@Detructor "new harddrive" - what type: Momentus XT (with inbuilt SSD)?
@AnonymousCoward: EXPLAIN FURTHER to non-English people. "42" is the alleged secret to the universe, according to one science fiction movie.
What none seems to understand here is that Ubuntu is now a ROLLING release. If we have 100.04 systems, they should allow rolling upto 10.04.
Or do I misunderstand Ubuntu?
BTW: b4 EXT4 was the "standard", a complete re-install was needed to move from EXT3 to EXT4. So the claimed "rolling release" was not true.
Retired (medical) IT Consultant, Australian Capital Territory
When was the last time you used Maverick? They fixed that in the latter betas.
It's not; it was intentional.
Um.
42 was the answer to the 'ultimate question' of life, the universe and everything. Of course, we never find out what the question is, so...
And yes, it's from HGttG: the BBC radio play, early 80's TV series, books and the pretty fantastic film they made a few years ago.
Ubuntu is not a rolling release and 'rolling' has nothing to do with HDDs, or partitioning schemes. Ubuntu is still made available as discreet releases, once every 6 months (hence, not rolling). There's been some talk of loosening their policies for updating things like Firefox and Pidgin within releases but other than that, version numbers of software remain largely static during the lifecycle of each release.
A rolling release is something like Debian Sid, or Arch, where packages are updated as new releases become available (and after some cursory error checking in experimental branches, to ensure that a large number of people don't end up with unbootable systems).
Yes, because a new Firefox (or new MPlayer, Amarok, Gimp, Skype, etc, etc) can make your system unbootable.
The excuse of non-rolling distros for not updating only applies to dependencies (like libraries and infrastructure). When will they understand that the non-dependencies, end-user apps (like the above mentioned) should be updated because they're not really part of the operating system as such.
Well actually, some Firefox upgrades have been pretty destructive in the past. If FF is the only browser a user has installed and they're not too proficient with the package manager, it can put them in an awkward situation.
Pidgin is a different matter. Every time one of the IM services change an encryption method, or tweak the protocol, Pidgin stops working. The only way to keep Pidgin working, it to continually upgrade it.
I tried Kubuntu 10.10 just out of curiosity.
Man, what a load of horse poo! It almost looks like stuff is *deliberately* broken.
The new font is beatiful. At long long last, a desktop font that doesn't suck!
Try setting your font to "Ubuntu" in gnome-appearance-properties.

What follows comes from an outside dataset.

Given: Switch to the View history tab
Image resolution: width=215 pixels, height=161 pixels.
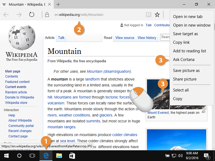Looking at the screenshot, I should point(147,38).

It should be obvious that you shouldn't enable this if you need a stable system and proper installations.xorg-edgers
Packages for those who think development versions, experimental and unstable are for old ladies. We want our crack straight from upstream git! Well, straight, we want it built and packaged so we don't need to know what we're doing, except that we will break our X and put our computers on fire.
Try filing a bug against xorg with [xorg-edgers] in the title.
My Kubuntu 10.04 LTS -> 10.10 upgrade experiences on a Lenovo R500 notebook:
KPackageKit breaks while trying to upgrade:
https://bugs.launchpad.net/ubuntu/+s...it/+bug/546607
Okay maybe this was my fault since I had a KDE 4.5.1 PPA for 10.04 installed. Anyway fixed /etc/apt/sources.list manually und used aptitude to upgrade.
BlueDevil interferes with kbluetooth. At least the later one crashes. Deinstalling kbluetooth fixes it.
KNetworkManager got deinstalled leaving me without a tool to configure the network. Installing plasma-widget-networkmanagement fixed it.
radeon/fglrx My ATI Mobility Radeon HD 3400 crashed with radeon drivers in 10.04 frequently. fglrx isn't perfect either and reading about the power management additions in recent kernel releases I gave the free radeon a try again: However I can't enable 3D kwin compositing and firefox crashes constantly. If you are able to read Martin's german blog
http://blog.martin-graesslin.com/blog/kategorien/kde/
you probably know about the issues with free drivers and KDE 4.5.x.
Included in Kubuntu 10.10 is fglrx 8.780, which works fine as long as the blur effect is disabled (very slow if enabled). The just released Catalyst 10.10 beta 8.783 has an ugly "ATI test ..." overlay in the lower right corner:
http://www.ati-forum.de/allgemein/do...%C3%BCr-linux/
Thus not using it, but the fglrx 8.780.
After all: Kind of works. However not a smooth upgrade.